Each time a share is updated, new files are added to it, using append mode. This means there can be several versions of a record in the shared dataset. For example, if a contact updates their address, both the old and the updated record will be available in the shared dataset. To determine if a record is of a later version, the column “import_date_time” in the data is used. This contains timestamps showing when a record was added.
Delta share REST APIs
The Delta Sharing Protocol has a number of REST APIs that can be used to programmatically integrate with the shared data. An overview of the most useful ones is given in this article. For more details go to the Delta Sharing Protocol Github.
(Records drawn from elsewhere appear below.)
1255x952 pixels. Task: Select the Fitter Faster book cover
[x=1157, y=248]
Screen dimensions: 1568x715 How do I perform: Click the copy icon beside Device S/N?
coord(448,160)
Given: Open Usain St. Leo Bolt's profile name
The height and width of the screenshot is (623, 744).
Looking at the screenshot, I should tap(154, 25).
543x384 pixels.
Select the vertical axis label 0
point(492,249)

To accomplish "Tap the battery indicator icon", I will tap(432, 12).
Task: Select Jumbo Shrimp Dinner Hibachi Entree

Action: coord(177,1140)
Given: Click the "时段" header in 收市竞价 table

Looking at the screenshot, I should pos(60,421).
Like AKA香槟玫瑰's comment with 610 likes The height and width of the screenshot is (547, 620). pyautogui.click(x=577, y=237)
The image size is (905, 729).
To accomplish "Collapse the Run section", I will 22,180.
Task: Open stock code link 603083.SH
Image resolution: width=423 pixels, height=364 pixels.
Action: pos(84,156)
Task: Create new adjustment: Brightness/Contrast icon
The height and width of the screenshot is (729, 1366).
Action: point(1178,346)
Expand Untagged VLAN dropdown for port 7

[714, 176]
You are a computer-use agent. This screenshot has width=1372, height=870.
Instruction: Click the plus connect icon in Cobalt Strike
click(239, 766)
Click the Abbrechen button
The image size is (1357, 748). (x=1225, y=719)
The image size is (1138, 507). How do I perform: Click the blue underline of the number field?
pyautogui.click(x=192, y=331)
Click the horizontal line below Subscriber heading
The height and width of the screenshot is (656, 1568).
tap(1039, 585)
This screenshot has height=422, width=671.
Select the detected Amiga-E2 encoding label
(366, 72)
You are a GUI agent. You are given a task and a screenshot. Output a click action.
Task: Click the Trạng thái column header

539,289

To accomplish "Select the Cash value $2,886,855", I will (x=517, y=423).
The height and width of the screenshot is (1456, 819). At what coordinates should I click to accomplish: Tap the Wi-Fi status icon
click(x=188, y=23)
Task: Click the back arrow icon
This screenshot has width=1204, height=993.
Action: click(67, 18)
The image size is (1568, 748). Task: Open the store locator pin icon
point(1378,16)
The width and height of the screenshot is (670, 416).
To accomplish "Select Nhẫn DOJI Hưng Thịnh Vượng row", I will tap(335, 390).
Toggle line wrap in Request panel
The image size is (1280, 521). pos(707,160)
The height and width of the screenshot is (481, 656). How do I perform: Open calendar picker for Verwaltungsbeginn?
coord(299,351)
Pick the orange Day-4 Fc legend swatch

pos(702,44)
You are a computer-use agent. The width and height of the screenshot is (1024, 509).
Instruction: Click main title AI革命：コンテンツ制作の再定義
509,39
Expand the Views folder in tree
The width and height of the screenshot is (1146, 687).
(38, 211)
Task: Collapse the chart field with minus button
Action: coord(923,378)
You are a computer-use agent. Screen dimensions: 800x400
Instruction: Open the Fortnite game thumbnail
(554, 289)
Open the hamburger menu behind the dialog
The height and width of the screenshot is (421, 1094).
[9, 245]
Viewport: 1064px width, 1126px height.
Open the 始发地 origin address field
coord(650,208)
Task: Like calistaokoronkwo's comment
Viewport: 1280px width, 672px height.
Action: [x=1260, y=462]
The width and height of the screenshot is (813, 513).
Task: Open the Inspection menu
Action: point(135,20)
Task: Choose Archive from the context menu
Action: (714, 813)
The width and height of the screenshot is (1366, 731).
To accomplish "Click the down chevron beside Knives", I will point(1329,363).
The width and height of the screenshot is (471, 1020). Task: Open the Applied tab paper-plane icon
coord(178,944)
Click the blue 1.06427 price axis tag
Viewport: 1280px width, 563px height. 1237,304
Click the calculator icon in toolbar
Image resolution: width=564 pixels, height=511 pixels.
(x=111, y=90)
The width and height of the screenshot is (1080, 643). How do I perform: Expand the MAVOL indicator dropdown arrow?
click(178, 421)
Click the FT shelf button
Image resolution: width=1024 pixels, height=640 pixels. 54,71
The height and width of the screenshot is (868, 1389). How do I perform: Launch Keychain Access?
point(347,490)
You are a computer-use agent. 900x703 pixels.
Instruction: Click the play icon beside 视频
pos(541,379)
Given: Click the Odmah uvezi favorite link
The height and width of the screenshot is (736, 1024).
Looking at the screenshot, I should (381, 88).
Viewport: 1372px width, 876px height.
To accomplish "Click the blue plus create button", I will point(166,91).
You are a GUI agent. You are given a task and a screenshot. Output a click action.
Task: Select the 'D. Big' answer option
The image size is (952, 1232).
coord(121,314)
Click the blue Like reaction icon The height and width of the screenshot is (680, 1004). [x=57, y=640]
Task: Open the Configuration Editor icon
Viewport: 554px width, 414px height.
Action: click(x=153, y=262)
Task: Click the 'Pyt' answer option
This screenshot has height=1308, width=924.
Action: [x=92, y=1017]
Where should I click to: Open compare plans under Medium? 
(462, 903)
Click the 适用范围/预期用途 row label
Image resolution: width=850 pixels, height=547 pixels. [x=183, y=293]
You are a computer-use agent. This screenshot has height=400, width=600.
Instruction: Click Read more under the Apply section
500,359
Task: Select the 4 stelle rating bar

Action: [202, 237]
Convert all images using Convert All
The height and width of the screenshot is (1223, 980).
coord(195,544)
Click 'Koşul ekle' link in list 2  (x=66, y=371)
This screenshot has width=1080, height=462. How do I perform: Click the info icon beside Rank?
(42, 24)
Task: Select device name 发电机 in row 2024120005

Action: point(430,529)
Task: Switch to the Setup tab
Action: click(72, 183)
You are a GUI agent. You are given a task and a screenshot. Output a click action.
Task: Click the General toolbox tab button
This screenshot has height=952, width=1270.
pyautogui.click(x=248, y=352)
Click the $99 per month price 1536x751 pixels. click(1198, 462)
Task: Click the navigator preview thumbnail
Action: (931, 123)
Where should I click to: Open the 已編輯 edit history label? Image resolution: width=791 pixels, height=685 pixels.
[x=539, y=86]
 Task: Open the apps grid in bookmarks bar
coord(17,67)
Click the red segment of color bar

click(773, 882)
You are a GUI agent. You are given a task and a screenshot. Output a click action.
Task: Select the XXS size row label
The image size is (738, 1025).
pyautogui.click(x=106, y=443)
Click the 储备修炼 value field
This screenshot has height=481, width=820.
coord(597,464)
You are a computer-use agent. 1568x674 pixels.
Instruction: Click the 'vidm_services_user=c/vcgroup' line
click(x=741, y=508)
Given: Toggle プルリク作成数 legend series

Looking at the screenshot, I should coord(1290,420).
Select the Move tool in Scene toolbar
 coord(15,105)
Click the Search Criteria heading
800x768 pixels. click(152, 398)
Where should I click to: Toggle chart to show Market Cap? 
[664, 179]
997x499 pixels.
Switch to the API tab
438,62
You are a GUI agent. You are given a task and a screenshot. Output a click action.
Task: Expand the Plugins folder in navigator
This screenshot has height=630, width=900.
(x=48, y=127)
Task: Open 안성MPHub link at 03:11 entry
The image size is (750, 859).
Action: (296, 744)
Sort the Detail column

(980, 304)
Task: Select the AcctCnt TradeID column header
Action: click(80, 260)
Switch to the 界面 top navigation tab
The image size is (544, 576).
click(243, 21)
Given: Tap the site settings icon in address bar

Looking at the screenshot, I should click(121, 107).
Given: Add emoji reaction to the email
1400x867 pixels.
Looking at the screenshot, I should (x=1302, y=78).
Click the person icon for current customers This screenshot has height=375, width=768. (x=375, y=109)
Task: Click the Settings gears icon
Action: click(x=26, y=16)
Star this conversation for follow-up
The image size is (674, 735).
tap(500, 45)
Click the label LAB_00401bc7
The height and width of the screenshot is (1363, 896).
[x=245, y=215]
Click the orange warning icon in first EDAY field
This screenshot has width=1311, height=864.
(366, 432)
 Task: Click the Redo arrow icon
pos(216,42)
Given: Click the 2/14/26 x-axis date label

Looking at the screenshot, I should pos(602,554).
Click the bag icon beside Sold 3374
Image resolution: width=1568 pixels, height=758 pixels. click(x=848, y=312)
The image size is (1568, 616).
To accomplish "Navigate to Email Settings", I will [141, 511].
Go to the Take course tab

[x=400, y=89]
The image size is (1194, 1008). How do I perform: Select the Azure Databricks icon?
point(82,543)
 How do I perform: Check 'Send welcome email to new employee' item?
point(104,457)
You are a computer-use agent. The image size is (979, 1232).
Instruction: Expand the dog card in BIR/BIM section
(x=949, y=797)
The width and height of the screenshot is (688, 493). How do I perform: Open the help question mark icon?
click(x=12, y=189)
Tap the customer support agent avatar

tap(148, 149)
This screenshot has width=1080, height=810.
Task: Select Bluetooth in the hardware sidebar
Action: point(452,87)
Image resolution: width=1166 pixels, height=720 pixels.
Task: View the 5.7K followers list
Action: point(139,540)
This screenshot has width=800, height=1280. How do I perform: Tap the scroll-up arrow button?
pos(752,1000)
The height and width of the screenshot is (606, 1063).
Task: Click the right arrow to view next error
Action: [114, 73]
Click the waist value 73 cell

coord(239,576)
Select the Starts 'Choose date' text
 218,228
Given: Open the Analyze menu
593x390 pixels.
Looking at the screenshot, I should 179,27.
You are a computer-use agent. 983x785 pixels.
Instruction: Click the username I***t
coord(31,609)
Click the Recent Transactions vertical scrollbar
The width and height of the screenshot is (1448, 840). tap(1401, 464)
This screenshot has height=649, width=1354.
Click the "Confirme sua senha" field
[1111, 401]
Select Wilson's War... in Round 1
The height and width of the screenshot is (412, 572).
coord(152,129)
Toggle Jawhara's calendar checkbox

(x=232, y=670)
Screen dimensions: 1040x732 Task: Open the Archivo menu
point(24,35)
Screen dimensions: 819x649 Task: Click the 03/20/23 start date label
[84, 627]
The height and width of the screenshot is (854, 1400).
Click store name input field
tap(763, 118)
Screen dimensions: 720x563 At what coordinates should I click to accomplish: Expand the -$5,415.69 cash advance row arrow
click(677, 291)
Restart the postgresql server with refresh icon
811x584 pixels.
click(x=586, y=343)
All APIs require the bearer token <token> and endpoint URL <prefix> that you can get from the downloaded Delta Share config file.
Delta shared connectors
Their are several community developed connectors in several programming languages that implement the Delta Share REST APIs. These can be used directly to integrate with Delta Share, or as examples when implementing your own connector using the REST protocol.
List Shares
This API endpoint gives a response containing a list of all shares that your recipient has access to. In the Engage implementation, a recipient has only access to one share, meaning the response will always contain just one share.
Method | GET |
---|---|
Header | Authorization: Bearer <token> |
Endpoint URL | <prefix>/shares |
List Schemas in a Share
This API endpoint gives a response containing a list of all schemas in the share that your recipient has access to. In the Engage implementation a share has only one schema, meaning the response will always contain just one schema.
Method | GET |
---|---|
Header | Authorization: Bearer <token> |
Endpoint URL | <prefix>/shares/<share>/schemas |
List Tables in a Schema
This API endpoint gives a response containing a list of all tables in the shared schema that your recipient has access to.
Method | GET |
---|---|
Header | Authorization: Bearer <token> |
Endpoint URL | <prefix>/shares/<share>/schemas/<schema>/tables |
List all Tables in a Share
This API endpoint gives a response containing a list of all tables in the share that your recipient has access to. Because, in the Engage implementation, a share only contains one schema, this request responds with the same list of tables as the “List Tables in a Schema” API.
Method | GET |
---|---|
Header | Authorization: Bearer <token> |
Endpoint URL | <prefix>/shares/<share>/all-tables |
Query Table Metadata
This API endpoint gives a response with a some metadata for a shared table. The most useful part is probably the table schema.
Method | GET |
---|---|
Header | Authorization: Bearer <token> |
Endpoint URL | <prefix>/shares/<share>/schemas/<schema>/tables/<table>/metadata |
Read Change Data Feed from a Table
This API endpoint gives a response containing paths to the files in a shared table that your recipient has access to. This API has a few different parameters that can be used to filter the response about when a file was added to the table. Each time a table is updated, it is said to have a new version, all of which have a version number and a timestamp in the metadata. That metadata can be used to filter out one or several versions of the table. This API lets you either filter the response by version number or timestamp. For example, you can request all files that were changed from version X to Y or all version after version X. X and Y can be either a version number or a timestamp.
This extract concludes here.